• WORK REQUIRED: In the Fortuna random number generator text below, which method should you call on an instance you will no longer use?

• SELECTED EXCERPT:
•••
This is an implementation of the Fortuna PRNG, read more at wikipedia or in the book Cryptographic Engineering by Bruce Schneier.
Add it as a maven dependency
<dependency>
<groupId>com.grunka.random.fortuna</groupId>
<artifactId>fortuna</artifactId>
<version>2.2</version>
</dependency>
or clone and build (nothing more than mvn install
is needed) and add to classpath.
Due to reasons there are a couple of ways to create an instance. Either the constructor or the methods createInstance
on com.grunka.random.fortuna.Fortuna. Both of these ways create a subclass of Javas own Random class so this can be used wherever that would be used. The instance created should be reused. It is thread safe, creation time is noticeable, and you do not gain anything by recreating it. Due to the background threads collecting entropy running continuously you should call shutdown
on the instance if you will actually not use the instance anymore.
There is an included runnable class for outputting random data for testing purposes. com.grunka.random.fortuna.Dump. Dump outputs a specified number of megabytes of random data that can be used in other tools that analyze random data.
•••
• AVAILABLE DATA:
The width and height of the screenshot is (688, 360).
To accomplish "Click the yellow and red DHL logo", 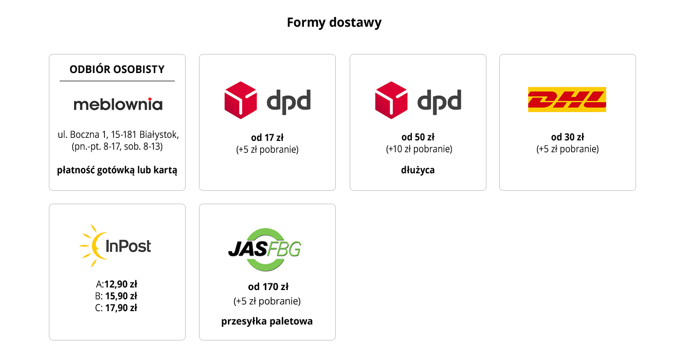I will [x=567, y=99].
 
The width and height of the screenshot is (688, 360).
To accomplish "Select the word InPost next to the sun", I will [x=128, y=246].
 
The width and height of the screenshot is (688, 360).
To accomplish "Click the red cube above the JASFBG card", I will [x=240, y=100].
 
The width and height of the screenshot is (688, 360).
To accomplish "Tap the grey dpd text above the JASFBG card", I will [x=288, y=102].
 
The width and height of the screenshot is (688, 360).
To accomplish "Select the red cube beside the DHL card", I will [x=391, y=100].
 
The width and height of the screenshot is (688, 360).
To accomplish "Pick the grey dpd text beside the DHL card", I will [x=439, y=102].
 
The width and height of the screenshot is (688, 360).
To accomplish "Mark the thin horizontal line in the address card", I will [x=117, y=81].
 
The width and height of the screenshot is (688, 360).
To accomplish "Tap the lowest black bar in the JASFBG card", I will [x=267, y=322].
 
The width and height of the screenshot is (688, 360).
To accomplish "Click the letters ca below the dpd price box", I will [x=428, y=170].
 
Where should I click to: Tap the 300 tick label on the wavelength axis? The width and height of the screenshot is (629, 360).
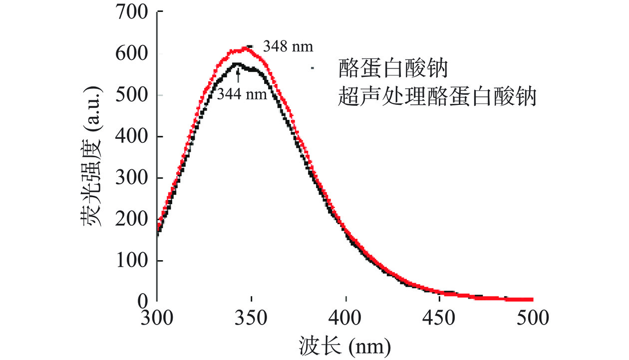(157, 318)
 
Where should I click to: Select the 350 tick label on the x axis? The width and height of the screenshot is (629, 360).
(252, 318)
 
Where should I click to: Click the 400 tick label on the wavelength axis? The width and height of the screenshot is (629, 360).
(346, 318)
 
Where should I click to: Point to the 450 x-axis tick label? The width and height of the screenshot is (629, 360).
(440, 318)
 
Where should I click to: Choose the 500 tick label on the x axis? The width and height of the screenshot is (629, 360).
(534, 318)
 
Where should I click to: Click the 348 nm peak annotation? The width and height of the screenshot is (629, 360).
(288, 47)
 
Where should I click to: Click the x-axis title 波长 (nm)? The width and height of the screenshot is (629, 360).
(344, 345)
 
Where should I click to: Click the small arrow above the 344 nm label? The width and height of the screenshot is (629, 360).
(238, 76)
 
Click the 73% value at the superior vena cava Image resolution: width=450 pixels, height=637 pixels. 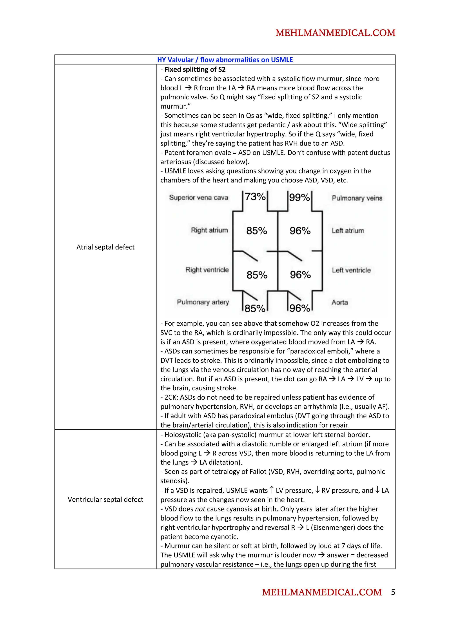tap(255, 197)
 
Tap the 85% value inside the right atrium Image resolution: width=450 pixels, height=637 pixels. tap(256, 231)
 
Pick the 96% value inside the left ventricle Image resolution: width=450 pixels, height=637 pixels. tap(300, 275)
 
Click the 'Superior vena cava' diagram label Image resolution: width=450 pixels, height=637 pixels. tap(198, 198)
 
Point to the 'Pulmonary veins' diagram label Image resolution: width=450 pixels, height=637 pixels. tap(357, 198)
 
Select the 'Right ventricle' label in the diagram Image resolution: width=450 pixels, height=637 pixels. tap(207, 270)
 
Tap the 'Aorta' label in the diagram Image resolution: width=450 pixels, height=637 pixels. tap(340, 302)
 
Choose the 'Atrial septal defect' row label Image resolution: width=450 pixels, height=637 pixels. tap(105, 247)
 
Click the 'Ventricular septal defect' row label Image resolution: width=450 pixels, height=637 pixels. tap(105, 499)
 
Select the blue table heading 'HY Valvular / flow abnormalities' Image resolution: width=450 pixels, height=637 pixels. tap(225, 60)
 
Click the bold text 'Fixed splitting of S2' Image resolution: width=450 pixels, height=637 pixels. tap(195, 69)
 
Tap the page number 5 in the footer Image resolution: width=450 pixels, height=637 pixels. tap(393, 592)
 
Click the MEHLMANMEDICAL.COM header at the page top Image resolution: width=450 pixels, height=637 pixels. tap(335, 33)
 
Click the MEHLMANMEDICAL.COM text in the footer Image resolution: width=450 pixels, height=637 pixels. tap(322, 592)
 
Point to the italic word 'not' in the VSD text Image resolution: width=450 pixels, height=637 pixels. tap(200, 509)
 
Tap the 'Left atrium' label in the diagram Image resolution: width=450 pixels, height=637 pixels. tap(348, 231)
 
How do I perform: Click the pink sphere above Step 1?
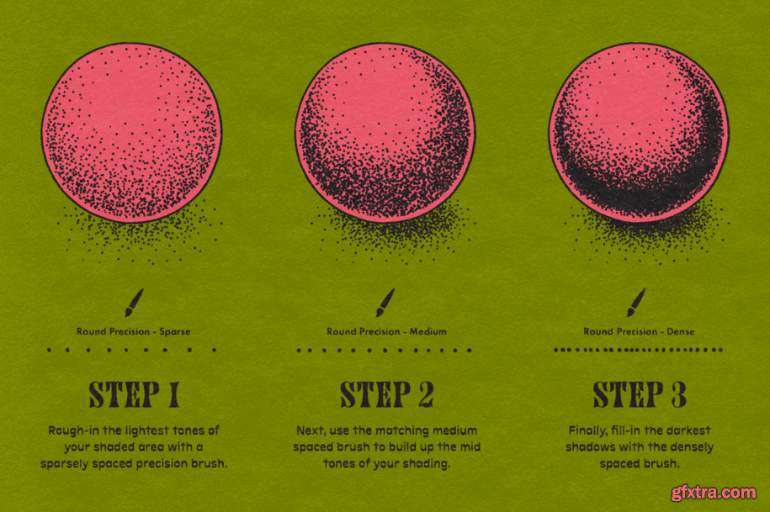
•••
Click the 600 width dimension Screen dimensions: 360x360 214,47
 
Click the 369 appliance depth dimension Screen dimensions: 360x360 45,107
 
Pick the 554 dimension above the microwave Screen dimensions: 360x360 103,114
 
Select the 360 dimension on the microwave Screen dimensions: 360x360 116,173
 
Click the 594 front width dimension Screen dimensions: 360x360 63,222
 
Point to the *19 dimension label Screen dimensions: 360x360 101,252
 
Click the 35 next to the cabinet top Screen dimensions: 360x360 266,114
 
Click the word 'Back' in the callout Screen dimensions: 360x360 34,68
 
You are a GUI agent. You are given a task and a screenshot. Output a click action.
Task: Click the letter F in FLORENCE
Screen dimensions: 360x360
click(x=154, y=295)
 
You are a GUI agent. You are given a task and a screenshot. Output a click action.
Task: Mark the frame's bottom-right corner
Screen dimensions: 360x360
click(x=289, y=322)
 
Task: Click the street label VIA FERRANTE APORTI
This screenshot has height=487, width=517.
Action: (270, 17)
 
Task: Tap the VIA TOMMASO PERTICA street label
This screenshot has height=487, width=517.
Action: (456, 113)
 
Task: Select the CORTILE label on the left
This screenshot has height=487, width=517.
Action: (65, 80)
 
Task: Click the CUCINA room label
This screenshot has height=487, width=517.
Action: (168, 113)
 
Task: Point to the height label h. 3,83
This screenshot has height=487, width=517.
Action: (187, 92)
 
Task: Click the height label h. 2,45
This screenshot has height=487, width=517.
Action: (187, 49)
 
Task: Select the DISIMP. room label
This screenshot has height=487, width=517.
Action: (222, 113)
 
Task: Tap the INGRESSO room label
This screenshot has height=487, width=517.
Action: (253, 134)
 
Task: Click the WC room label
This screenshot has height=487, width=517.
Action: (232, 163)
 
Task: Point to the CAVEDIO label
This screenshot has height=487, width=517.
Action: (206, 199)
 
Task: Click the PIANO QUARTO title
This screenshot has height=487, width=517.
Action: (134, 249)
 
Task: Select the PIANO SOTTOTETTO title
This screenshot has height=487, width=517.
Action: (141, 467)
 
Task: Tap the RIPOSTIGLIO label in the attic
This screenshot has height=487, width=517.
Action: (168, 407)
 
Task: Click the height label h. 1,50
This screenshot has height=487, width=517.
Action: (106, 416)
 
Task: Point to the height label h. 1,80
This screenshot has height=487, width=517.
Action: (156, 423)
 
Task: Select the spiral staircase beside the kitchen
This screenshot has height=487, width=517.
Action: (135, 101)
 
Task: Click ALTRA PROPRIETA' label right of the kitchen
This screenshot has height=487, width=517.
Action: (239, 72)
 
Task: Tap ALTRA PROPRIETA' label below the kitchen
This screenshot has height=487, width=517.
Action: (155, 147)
•••
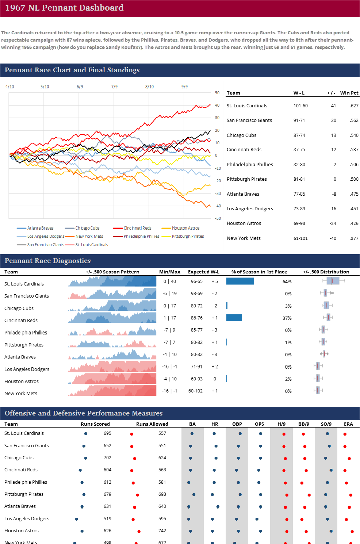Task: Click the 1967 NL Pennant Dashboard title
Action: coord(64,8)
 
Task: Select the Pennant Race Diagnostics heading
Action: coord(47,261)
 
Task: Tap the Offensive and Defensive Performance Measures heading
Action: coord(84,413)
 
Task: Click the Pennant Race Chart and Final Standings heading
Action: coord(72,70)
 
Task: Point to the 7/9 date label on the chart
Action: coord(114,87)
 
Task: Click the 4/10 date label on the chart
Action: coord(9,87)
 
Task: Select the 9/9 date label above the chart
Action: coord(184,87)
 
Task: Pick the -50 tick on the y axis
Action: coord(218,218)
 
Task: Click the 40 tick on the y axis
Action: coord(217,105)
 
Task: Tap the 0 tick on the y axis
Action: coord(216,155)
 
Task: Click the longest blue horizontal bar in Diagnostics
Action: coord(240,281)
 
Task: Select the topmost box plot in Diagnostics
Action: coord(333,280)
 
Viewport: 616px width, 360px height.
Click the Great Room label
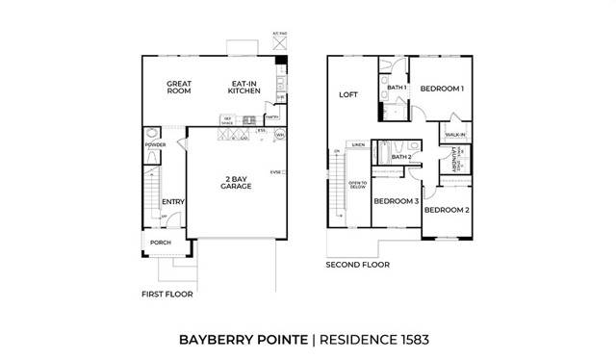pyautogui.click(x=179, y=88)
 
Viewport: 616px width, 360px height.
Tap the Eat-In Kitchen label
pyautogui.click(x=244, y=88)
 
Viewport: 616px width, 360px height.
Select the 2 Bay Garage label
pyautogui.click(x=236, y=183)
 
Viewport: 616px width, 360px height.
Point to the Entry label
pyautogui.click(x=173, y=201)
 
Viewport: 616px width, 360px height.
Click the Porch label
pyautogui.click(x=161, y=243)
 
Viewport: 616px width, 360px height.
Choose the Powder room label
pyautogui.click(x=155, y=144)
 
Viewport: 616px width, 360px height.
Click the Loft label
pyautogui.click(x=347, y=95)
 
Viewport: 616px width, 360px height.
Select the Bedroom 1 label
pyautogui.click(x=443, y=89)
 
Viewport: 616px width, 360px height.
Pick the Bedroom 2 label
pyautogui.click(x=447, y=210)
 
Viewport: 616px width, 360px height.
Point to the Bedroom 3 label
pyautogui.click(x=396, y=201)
•••
• RESULT BELOW: shutdown